Back to writings

Claude Tool Use API: Building Custom Function Libraries for Enterprise AI

10 min read

Tool access is one of the highest-leverage primitives you can give an agent. On benchmarks like LAB-Bench FigQA and SWE-bench, adding even basic tools produces outsized capability gains, often surpassing human expert baselines.

But here's what most teams get wrong: they treat tool use like a feature, not a foundation. I've built agents that run in production across finance, operations, and customer success. The ones that work share one thing—they're built on solid tool architecture from day one.

What Tool Use Actually Is

Tool use lets Claude call functions you define or that Anthropic provides. Claude decides when to call a tool based on the user's request and the tool's description, then returns a structured call that your application executes.

This isn't magic. LLMs don't directly call functions themselves. Instead, when they determine that a request requires a tool, they generate a structured schema specifying the appropriate tool and the necessary parameters.

Here's the loop:

  1. You define tools as JSON schemas with clear descriptions
  2. Claude analyzes the user request and decides if a tool helps
  3. Claude returns a structured request to call that tool
  4. Your code executes the function and returns the result
  5. Claude incorporates the result and continues reasoning

That's it. The power comes from getting steps 1 and 5 right.

Designing Tool Schemas That Actually Work

The quality of your tool descriptions directly determines whether Claude calls the right tool with the right arguments. Vague descriptions cause tool misuse; specific descriptions with examples cause reliable, predictable behavior.

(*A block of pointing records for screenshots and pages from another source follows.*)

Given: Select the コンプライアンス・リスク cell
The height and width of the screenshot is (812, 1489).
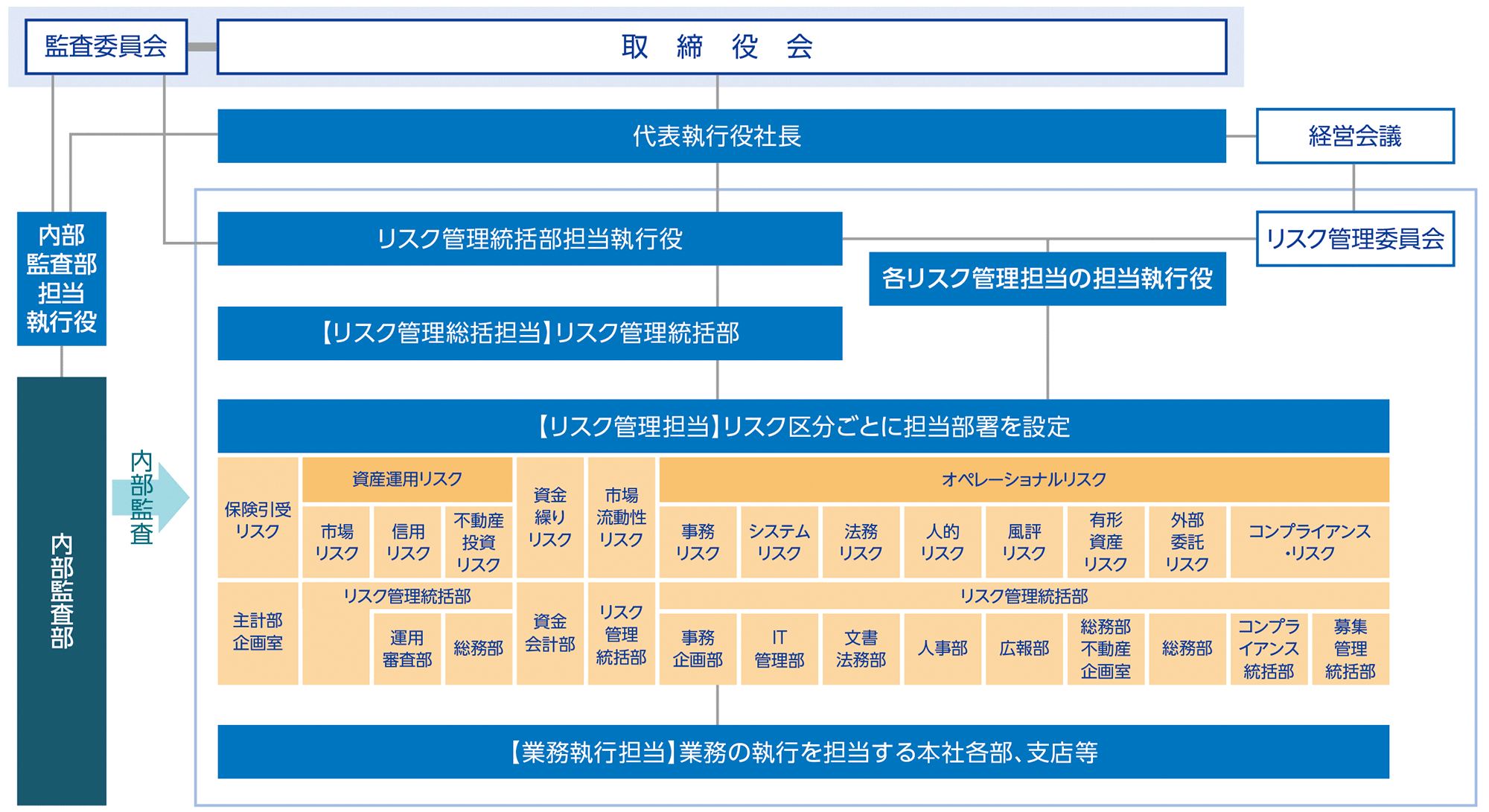Looking at the screenshot, I should (x=1309, y=542).
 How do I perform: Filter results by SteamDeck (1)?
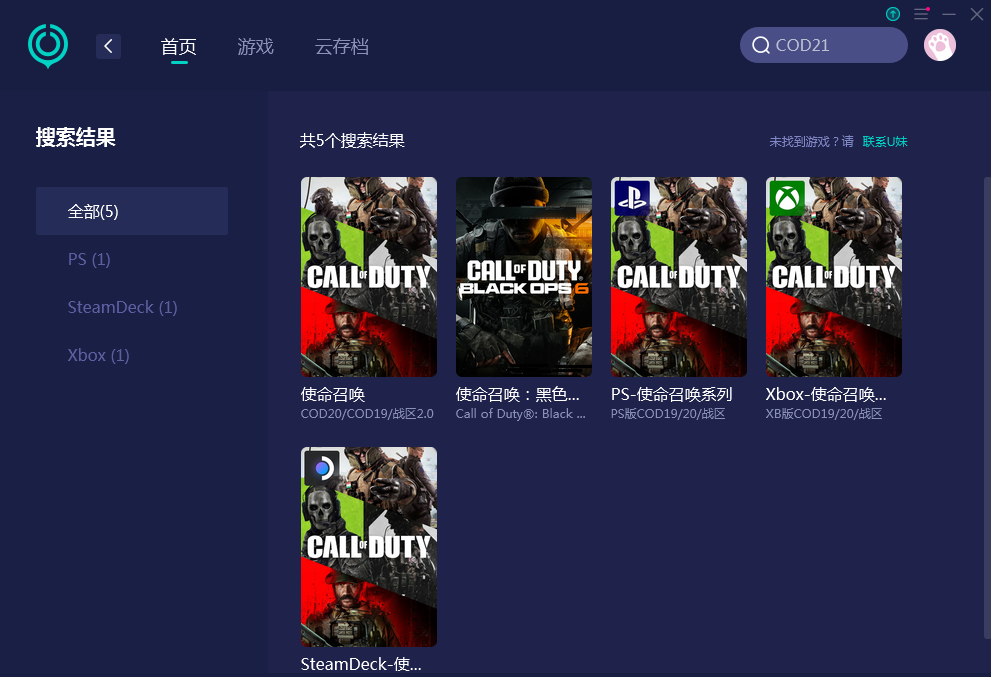point(122,307)
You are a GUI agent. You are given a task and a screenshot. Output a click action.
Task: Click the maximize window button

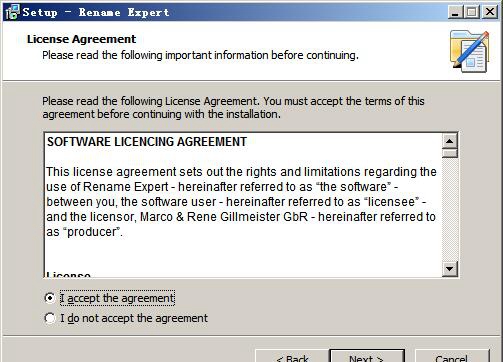472,12

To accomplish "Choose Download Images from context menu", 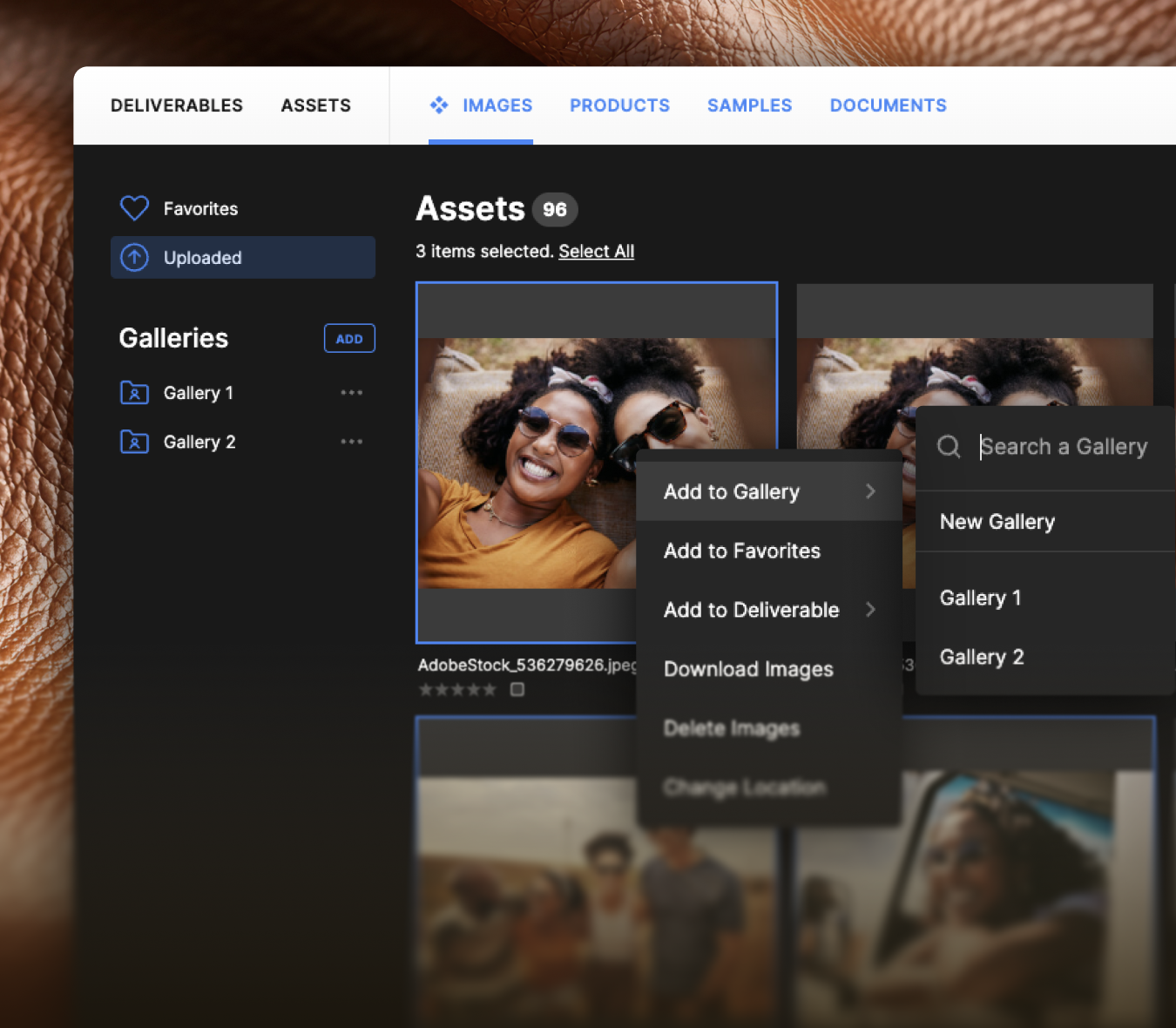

I've seen teams ship tools with one-liner descriptions. "Get user data." "Query database." Then they wonder why Claude calls the wrong tool or passes malformed arguments.

Here's what a production-grade tool schema looks like:

{
  name: "query_customer_database",
  description: "Query the customer database for user information. Use this when you need to retrieve customer records, transaction history, or account details. Do NOT use for product inventory or pricing queries.",
  input_schema: {
    type: "object",
    properties: {
      customer_id: {
        type: "string",
        description: "The unique customer ID (format: CUST-XXXXX). Required for lookups."
      },
      query_type: {
        type: "enum",
        enum: ["profile", "transactions", "account_status"],
        description: "What data to retrieve. 'profile' returns name, email, phone. 'transactions' returns last 30 days. 'account_status' returns subscription and billing info."
      },
      date_range: {
        type: "object",
        description: "Optional. Only used with query_type: 'transactions'. Limits results to specific date range.",
        properties: {
          start_date: { type: "string", description: "ISO 8601 format (YYYY-MM-DD)" },
          end_date: { type: "string", description: "ISO 8601 format (YYYY-MM-DD)" }
        }
      }
    },
    required: ["customer_id", "query_type"]
  }
}

Notice what's here:

  • Negative guidance — "Do NOT use for..." prevents misuse
  • Specific enum values — No ambiguity about what query_type accepts
  • Nested schemas — Optional parameters are clearly marked and scoped
  • Format specifications — ISO 8601 dates, ID patterns, all documented

Add strict: true to your tool definitions to ensure Claude's tool calls always match your schema exactly. This is non-negotiable for enterprise systems.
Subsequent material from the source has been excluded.